Table_S2_matrix_for_pairwise_correlations.xls from Computational biomechanics changes our view on insect head evolution

Despite large-scale molecular attempts, the relationships of the basal winged insect lineages dragonflies, mayflies and neopterans, are still unresolved. Other data sources, such as morphology, suffer from unclear functional dependencies of the structures considered, which might mislead phylogenetic inference. Here, we assess this problem by combining for the first time biomechanics with phylogenetics using two advanced engineering techniques, multibody dynamics analysis and finite-element analysis, to objectively identify functional linkages in insect head structures which have been used traditionally to argue basal winged insect relationships. With a biomechanical model of unprecedented detail, we are able to investigate the mechanics of morphological characters under biologically realistic load, i.e. biting. We show that a range of head characters, mainly ridges, endoskeletal elements and joints, are indeed mechanically linked to each other. An analysis of character state correlation in a morphological data matrix focused on head characters shows a highly significant correlation of these mechanically linked structures. Phylogenetic tree reconstruction under different data exclusion schemes based on the correlation analysis unambiguously supports a sistergroup relationship of dragonflies and mayflies. The combination of biomechanics and phylogenetics as it is proposed here could be a promising approach to assess functional dependencies in many organisms to increase our understanding of phenotypic evolution.

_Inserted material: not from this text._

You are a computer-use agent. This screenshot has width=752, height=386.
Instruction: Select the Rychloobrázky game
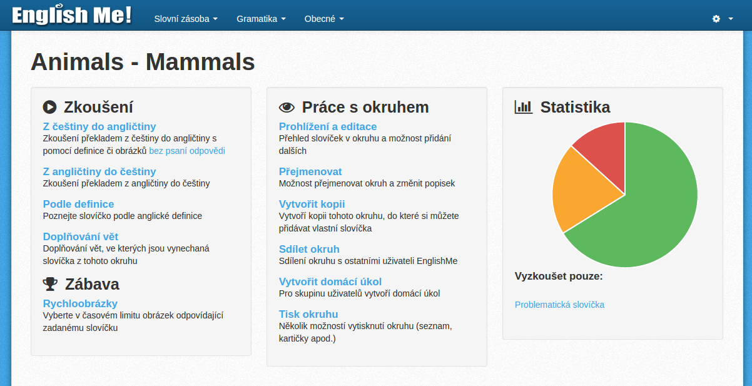coord(80,303)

尽管已开展大规模分子研究，基部有翅昆虫支系（蜻蜓、蜉蝣与新翅类）的演化关系仍未得到明确解析。其他数据源（如形态学数据）存在所考察结构的功能关联性模糊的问题，这可能误导系统发育推断。本研究首次将生物力学与系统发育学相结合，采用两种先进工程技术——多体动力学分析（multibody dynamics analysis）与有限元分析（finite-element analysis），客观鉴定了传统上用于论证基部有翅昆虫演化关系的昆虫头部结构的功能关联。通过构建精度前所未有的生物力学模型，我们能够在符合生物学现实的载荷条件（即咬合过程）下探究形态特征的力学机制。研究证实，一系列头部特征（主要包括脊突、内骨骼结构与关节）确实存在机械关联性。对聚焦头部特征的形态学数据矩阵开展特征状态相关性分析后发现，这些机械关联的结构呈现出高度显著的相关性。基于相关性分析制定的不同数据排除方案进行的系统发育树重建结果，明确支持蜻蜓与蜉蝣构成姊妹群的结论。本研究提出的生物力学与系统发育学融合方法，有望成为评估众多生物类群功能关联性的有效路径，从而加深我们对表型演化的认知。